The NVIDIA OptiX SDK Release 7.2 Adds AI Denoiser Layer Support, and Demand-Loaded Sparse Textures

NVIDIA OptiX is an API for optimal ray tracing performance on the GPU that is used for film and video production as well as many other professional graphics applications.

OptiX SDK 7.2 is the latest update to the new OptiX 7 API. This version introduces API changes to the OptiX denoiser to support layered AOV denoising, a new library for demand loading sparse textures, and some incredibly useful compilation and safety features, such as Validation Mode and launch parameter Specialization. Last but not least, a major convenience change to the OptiX API when using either instancing or motion blur — OptiX will now automatically compute your instance and motion bounding boxes for you, so you don’t have to worry about it.

Layered AOV Denoising

The OptiX AI denoiser is a neural network based denoiser designed to process rendered images to remove Monte Carlo noise. The OptiX denoiser can be especially important for interactive previews in order to give artists a good sense for what their final images might look like.

What are AOV layers?

AOV stands for Arbitrary Output Variable, meaning any arbitrary image data layers that are output by your renderer, in addition to the color image (or as it’s known in the film industry, the “beauty pass”). Most professional film & game renderers have the ability to output these extra layers for using in compositing or special effects, for example Unity, Blender, V-Ray, Arnold, and RenderMan all support AOVs, among many others. Examples of AOV layers might include separate diffuse and specular layers, or a layers that contains surface normals at every pixel, or perhaps a layer for only materials that emit light.
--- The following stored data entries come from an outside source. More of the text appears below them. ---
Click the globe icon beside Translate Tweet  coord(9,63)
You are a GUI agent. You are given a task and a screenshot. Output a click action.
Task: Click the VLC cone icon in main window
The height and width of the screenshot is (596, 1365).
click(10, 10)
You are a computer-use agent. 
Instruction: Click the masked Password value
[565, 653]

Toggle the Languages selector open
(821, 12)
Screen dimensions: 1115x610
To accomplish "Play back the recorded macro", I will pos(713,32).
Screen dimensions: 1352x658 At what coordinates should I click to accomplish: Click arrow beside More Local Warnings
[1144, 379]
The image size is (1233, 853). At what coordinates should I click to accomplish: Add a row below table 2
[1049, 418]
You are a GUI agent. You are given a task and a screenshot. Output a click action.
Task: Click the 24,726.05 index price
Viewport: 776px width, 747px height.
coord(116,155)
OptiX 7.2 has added the ability to denoise multiple AOV layers simultaneously along with the color image in a single denoising pass. The benefit of denoising all the layers together is that the denoiser will filter all the image layers in the exact same way, ensuring that a composited set of layers still looks correct. This is especially important when denoising layers that have a lot of black background in them, because this kind of imagery can get badly blurred and look wrong when you denoise each layer separately.

Layered AOV denoising can even be used seamlessly with the tiled denoising features that shipped with OptiX 7.1, there is nothing tricky that needs to happen when combining these features.

Performance-wice, each extra AOV layer adds between 10 and 20 percent of the time it takes to denoise the beauty image, so adding extra layers is relatively inexpensive. Here are some example timings of AOV denoising a 1080p frame using different GPU generations.

GPU	beauty	per AOV	AOV / beauty
Ampere	5.48 ms	0.52 ms	9.5%
RTX6000	8.44 ms	1.46 ms	17.3%
GV100	9.18 ms	0.90 ms	9.8%
P6000	34.00 ms	2.40 ms	7.1%

Time to denoise 1 frame @ 1920×1080
Note: beauty denoising without AOVs is ~10-20% faster.

Demand-loaded Sparse Textures

The new OptiX Demand Loading library allows hardware-accelerated sparse textures to be loaded on demand, which greatly reduces memory requirements, bandwidth, and disk I/O compared to preloading textures. Scenes with up to 4 TB of textures are now supported in OptiX 7.2.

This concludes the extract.